Page 1 of 1

sxhash and *package* interaction

PostPosted: Mon Jul 21, 2008 8:44 am
by pTymN
Shouldn't I see the same hash value for both sxhash calls?

(defpackage "foo")
(in-package "foo")
(sxhash 'bar)

(defpackage "foo2")
(in-package "foo2")
(sxhash 'bar)

Re: sxhash and *package* interaction

PostPosted: Mon Jul 21, 2008 9:00 am
by findinglisp
No, because foo:bar and foo2:bar are not the same symbol. That is, (eql foo:bar foo2:bar) => nil. While an implementation could make the hashes the same, they don't have to be, and in fact there are good reasons that they should not be. Ideally, I'd like every distinct symbol in the system to hash to a different value, irrespective of the symbol name, so that I know I can insert all symbols in the image into a hashtable with minimal collisions.

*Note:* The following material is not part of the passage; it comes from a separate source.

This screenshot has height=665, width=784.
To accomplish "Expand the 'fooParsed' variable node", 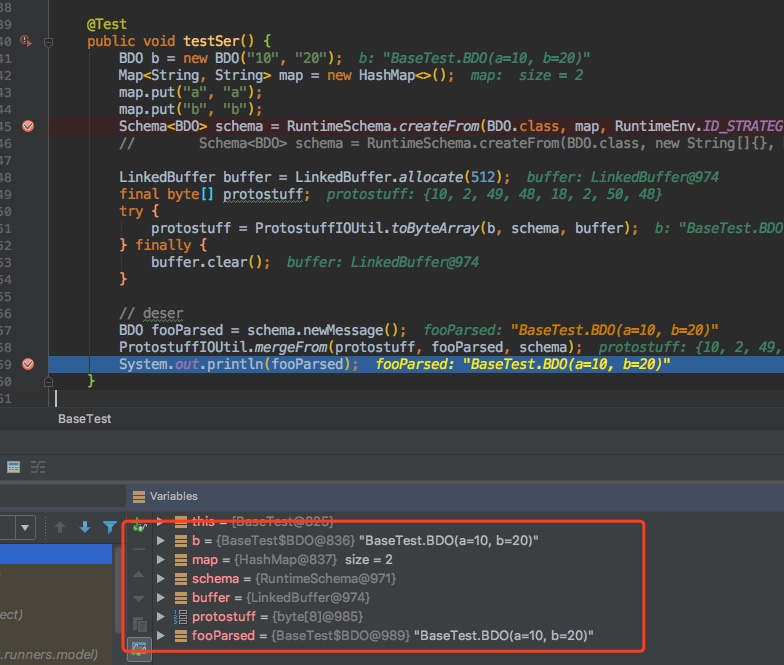I will pyautogui.click(x=160, y=636).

Re: sxhash and *package* interaction

PostPosted: Mon Jul 21, 2008 9:09 am
by pTymN
What about test sxhash.23 in this file? http://svn.clozure.com/publicsvn/openmc ... sxhash.lsp and this note at the end of the clhs entry on sxhash "Although similarity is defined for symbols in terms of both the symbol's name and the packages in which the symbol is accessible, item 3 disallows using package information to compute the hash code, since changes to the package status of a symbol are not visible to equal."

Re: sxhash and *package* interaction

PostPosted: Mon Jul 21, 2008 9:41 am
by theclapp
pTymN wrote:What about [...] this note at the end of the clhs entry on sxhash "Although similarity is defined for symbols in terms of both the symbol's name and the packages in which the symbol is accessible, item 3 disallows using package information to compute the hash code, since changes to the package status of a symbol are not visible to equal."

That means that if you change package FOO, then the sxhash of FOO::BAR must remain the same after the change. It doesn't apply to two different symbols that are already not EQL.

Update:
Code: Select all
;;; The hash of a symbol does not change when its package changes
(deftest sxhash.23
  (progn
    (safely-delete-package "A")
    (defpackage "A" (:use))
    (let* ((pkg (find-package "A"))
           (sym (intern "FOO" pkg))
           (hash (sxhash sym)))
      (unintern sym pkg)
      (let ((hash2 (sxhash sym)))
        (if (eql hash hash2) nil (list hash hash2)))))
  nil)

Again, this tests hashes of the same symbol, not different symbols.

Re: sxhash and *package* interaction

PostPosted: Mon Jul 21, 2008 12:19 pm
by findinglisp
theclapp wrote:That means that if you change package FOO, then the sxhash of FOO::BAR must remain the same after the change. It doesn't apply to two different symbols that are already not EQL.


Right. So for instance one way to implement sxhash (not necessarily a good way or the way that anybody does it) would be to hash the symbol name along with its address in memory when it was created and then store this hash somewhere if the particular GC being used is allowed to move objects (e.g. not a simple mark-and-sweep).

The key point here is that foo:bar and foo2:bar are not the same object. And they won't be the same object even if you change their package status. Once created, symbols are unique and exist independent of their interning packages. Given that they are unique, they should preferably have unique hash codes (again, that's not required, but it's expected that the hash function will not map everything to the same hash code).

Re: sxhash and *package* interaction

PostPosted: Tue Jul 22, 2008 6:58 am
by pTymN
Turns out, Corman CL has a bug in sxhash where if you call (gc 2), you'll get different return values from sxhash. His hash table implementations had a hook that would trigger a rehash after a GC.

Re: sxhash and *package* interaction

PostPosted: Tue Jul 22, 2008 7:19 am
by findinglisp
pTymN wrote:Turns out, Corman CL has a bug in sxhash where if you call (gc 2), you'll get different return values from sxhash. His hash table implementations had a hook that would trigger a rehash after a GC.


That's bad. There is nothing that prevents a programmer from using sxhash values for his own devices, not just in standard hashtables. If sxhash values can change in violation of the standard, you could get some bad bugs popping out. It was probably using the object's address as its hash value for some object types. Looking at the spec page for SXHASH, we see these requirements...

[

Looks like #2 and #3 are the operative requirements here. And it also looks like my idea of using the address as part of the calculation for symbols wouldn't work either, even in a system that stored the hash value with the symbol for later or had a non-moving GC. That is, #2 is a strong requirement that SXHASH values for symbols have to be the same even across Lisp images. If that's the case, it actually does suggest that FOO:BAR and FOO2:BAR might end up with the same SXHASH value unless you're also allowed to use the package as part of the hash calculation. I'm guessing that most implementations do.